Gao Yang nodded obsequiously to Wang Tai, who, ignoring him, went up and began arguing with the co-op representatives, eventually knocking over their scales. “No one’s going to walk off with a single stalk of Paradise garlic until
my
storehouse is filled,” Wang Tai insisted. The dejected representatives of the South Counties Supply and Marketing Cooperative climbed into their trucks and drove off.

So Gao Yang packed up his garlic. But before he left, he tried again to get the attention of Wang Tai as he walked off with his men.

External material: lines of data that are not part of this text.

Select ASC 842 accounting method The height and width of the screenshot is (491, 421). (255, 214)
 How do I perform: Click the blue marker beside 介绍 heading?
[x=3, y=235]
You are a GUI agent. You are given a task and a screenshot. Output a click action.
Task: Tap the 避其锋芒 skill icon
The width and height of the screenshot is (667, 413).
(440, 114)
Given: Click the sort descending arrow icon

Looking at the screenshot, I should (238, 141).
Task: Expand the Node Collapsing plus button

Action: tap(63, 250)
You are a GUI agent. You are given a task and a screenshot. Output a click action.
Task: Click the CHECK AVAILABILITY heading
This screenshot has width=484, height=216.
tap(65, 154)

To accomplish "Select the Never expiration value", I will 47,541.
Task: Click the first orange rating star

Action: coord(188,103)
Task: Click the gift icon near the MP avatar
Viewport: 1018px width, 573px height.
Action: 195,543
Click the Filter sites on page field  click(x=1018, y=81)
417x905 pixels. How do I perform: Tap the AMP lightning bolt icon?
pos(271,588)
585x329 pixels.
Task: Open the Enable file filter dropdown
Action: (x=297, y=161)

Dark clouds filled the sky two days later, on May 28. It looked like rain. Gao Yang had just crossed the tracks when someone up ahead passed word down: “The supply and marketing co-op’s storehouses are full, so now we can sell our garlic anywhere we want.”

“But where? The locals have already squeezed out us farmers from outlying districts. They don’t care if we live or die.”

As the talk heated up, feelings of helplessness began to grip the farmers, but none turned his cart around and headed home. It was as if their only hope lay up ahead somewhere.

The line of wagons pressed forward, so Gao Yang fell in behind them, gradually realizing that instead of heading toward the cold-storage area, they were rolling down the renowned May First Boulevard on their way to May First Square, directly in front of the county government compound.

As the number of garlic farmers increased, the air above the square grew increasingly pungent. Dark clouds roiled above the downcast farmers, who began to grumble and swear. Zhang Kou, the blind minstrel, stood atop a rickety oxcart, strumming his
erhu
and chanting loudly in his raspy voice, froth bubbling at the corners of his mouth. His song plucked the heartstrings of everyone within earshot; Gao Yang couldn’t speak for the others, but he felt sad one moment and angry the next, with a measure of hidden fear mixed in. He had a premonition that trouble was brewing that day, for there, in a nearby lane, some people—he couldn’t tell who—were taking pictures of the square. He wanted to turn his wagon around and put some distance between him and this dangerous spot, but was hemmed in.

The county government compound was on the northern side of the boulevard, running past the public square. Pines and poplars grew tall and green behind the wall; fresh flowers bloomed everywhere; and a column of water rose in the center of the compound, only to fan out and rain down on the fountain below. The government offices were housed in a handsome three-story building with glass-inlaid arched eaves and yellow ceramic tiles set in the walls. A bright red flag billowed atop a flagpole. The place was as grand as an imperial palace. Traffic on May First Boulevard was blocked by the carts and wagons and their loads of garlic. Impatient drivers honked their horns, but their sonorous complaints were ignored. Noticing the carefree looks on others’ faces, Gao Yang relaxed. Why worry? he thought. The worst that can happen is I lose my load of garlic.